For the most cost-effective way to knock out credit card debt, pay down your card with the highest interest rate first, while making sure to make the minimum payments on your other cards. Once this account is paid in full, move on to the card with the second-highest interest rate, and continue this process until you’ve paid all balances in full.


Fund a retirement account

If you’re behind on retirement plan contributions, keep in mind that the IRS allows you to have your tax refund deposited directly to an IRA, ROTH IRA or a SEP IRA. Especially if you don’t have an employer-sponsored plan like a 401 (k), this is an option you might want to consider. And if you’ve yet to start saving for your retirement, your refund is an easy way to start building your nest egg. Consider that the earlier you invest, the more time your money has to compound and grow to increase your wealth, and protect your spending power from inflation. Just keep in mind that there are limits to how much you can contribute to a tax-advantaged retirement fund each year. Find “2021-2022 Retirement Contribution Limits” at SmartAsset.

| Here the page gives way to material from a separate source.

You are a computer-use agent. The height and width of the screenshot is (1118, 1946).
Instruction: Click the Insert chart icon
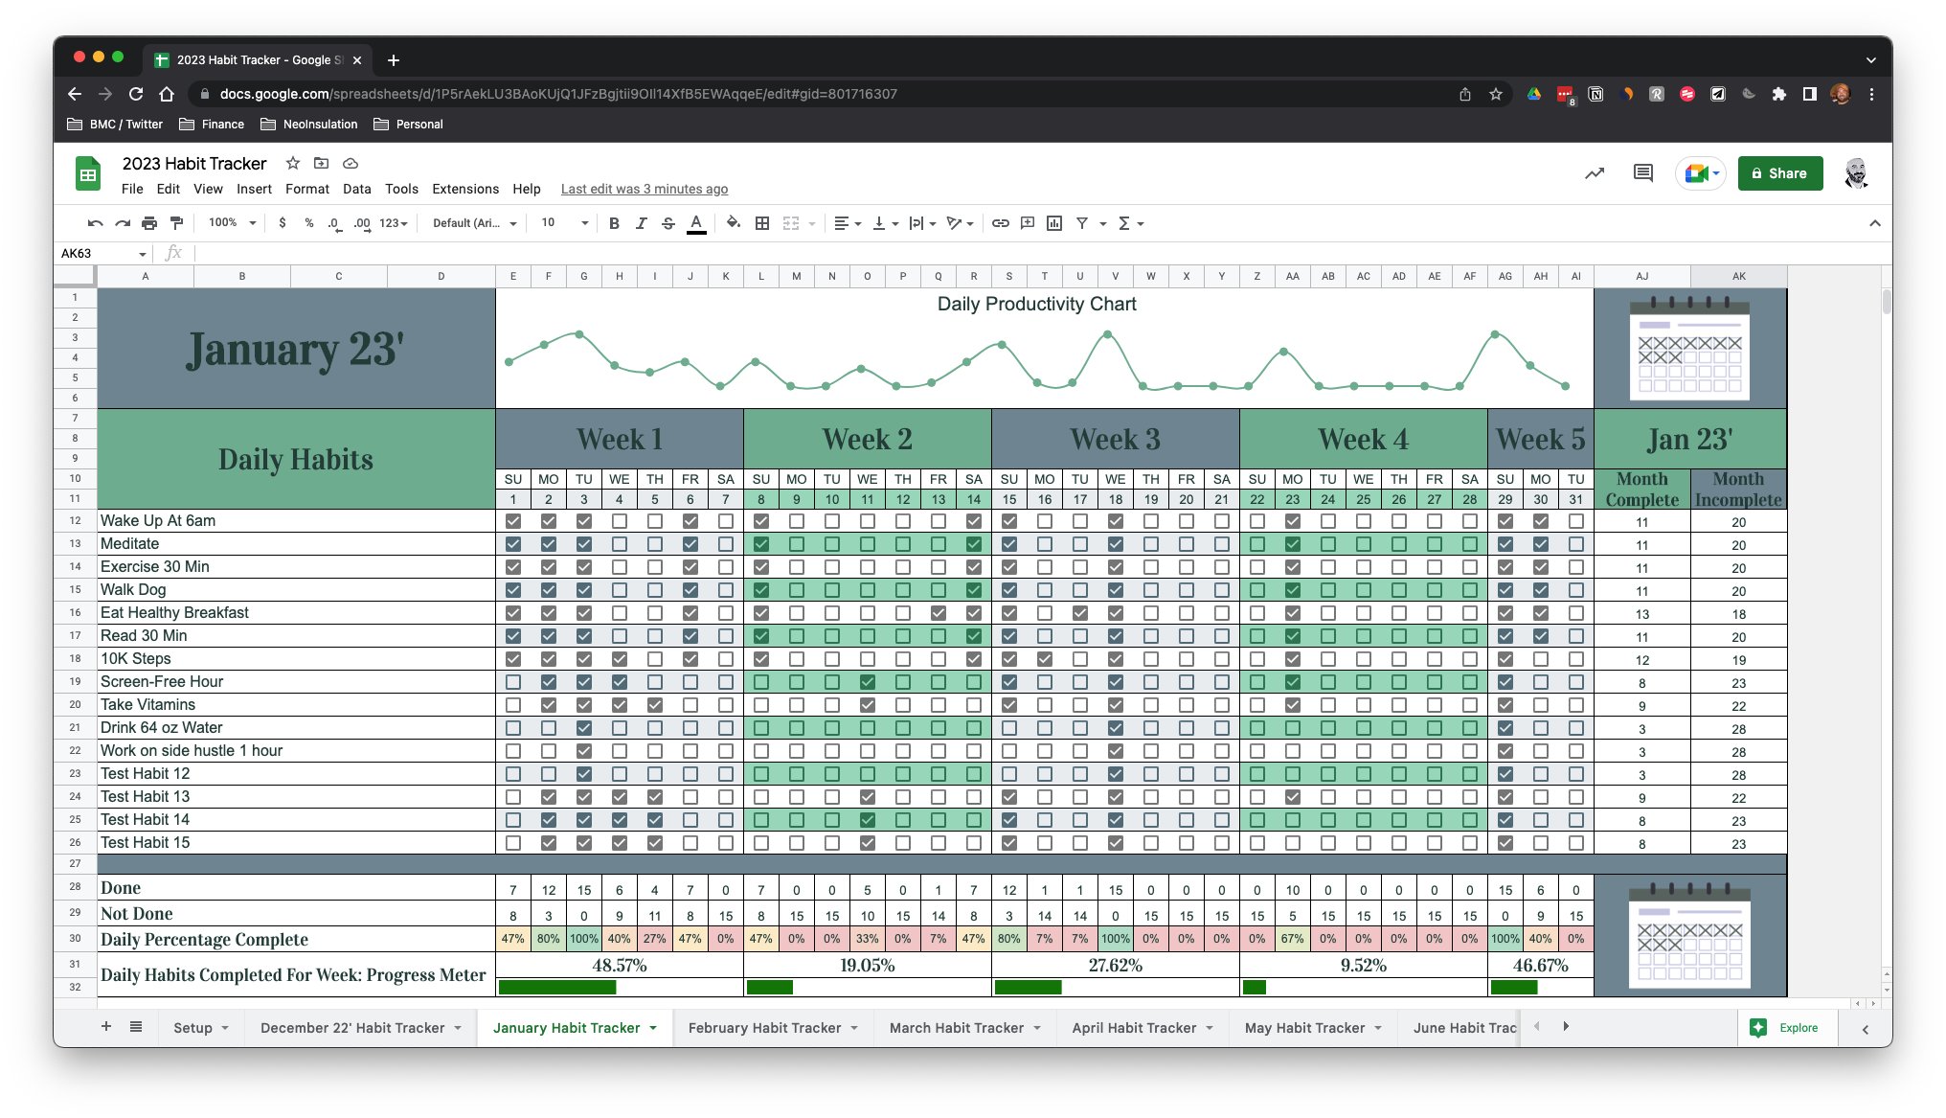click(x=1054, y=222)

Do some basic upkeep on your home

While landscape enhancements and a bathroom remodel can provide a high return on your investment, it’s important not to overlook the importance of keeping your home structurally sound, well-maintained and functional when considering your home improvement budget. Putting your tax return to use on something like basic home maintenance will not only enhance your quality of life, but it can improve your home’s value and prevent you from incurring the high cost of repairs due to deterioration.

If you’ve noticed problems with systems like plumbing, air conditioning or faulty electrical wiring, make it a priority to address these issues so you’re not faced with unmanageable expenses down the road. Also take care to repair structural issues like cracks in your walls and a leaking roof before they result in water damage, mold, mildew, etc. Simple upgrades like new siding and window replacements also tend to be good investments when it comes to resale value. For an overview of home upgrades that rate among the highest in a cost versus value analysis, check out “Which Home Improvements Pay Off” from HGTV.

Start funding a longer-term goal

If you’re set on a future goal like buying a home or getting an advanced degree, your tax return is an excellent way to start saving for it. However, you’ll want to keep this money separate from both your checking account and the savings account that you use to build your emergency fund. For credit union members, a good place to consider parking these funds might be a Certificate. An alternative to a basic savings account, a Certificate provides a higher rate of return, usually at a guaranteed fixed-interest rate. When you deposit money into a Certificate account, you’re required to leave it there for a specified period of time, such as 3-18 months. If you withdraw money early, you’ll have to pay a penalty. Because there are more restrictions with regard to access to funds, a Certificate is well suited to those who are saving for a medium or long-range goal, and want to avoid the temptation to tap into this money too easily.

Ultimately, the best use of your tax refund depends on your own unique needs, as well as your personal interests, aspirations and overall financial situation. For some, meeting a new financial goal may be less critical at the moment than making a purchase that will contribute substantially to their overall happiness and well-being. While a day at a luxury spa or exorbitantly priced season tickets may not be the most responsible way to spend this cash, using your refund toward laser eye surgery or to attend a close friend’s wedding in a distant state may well be a meaningful investment. As long as spending your refund doesn’t induce feelings of guilt, you’re probably making the right choice for you.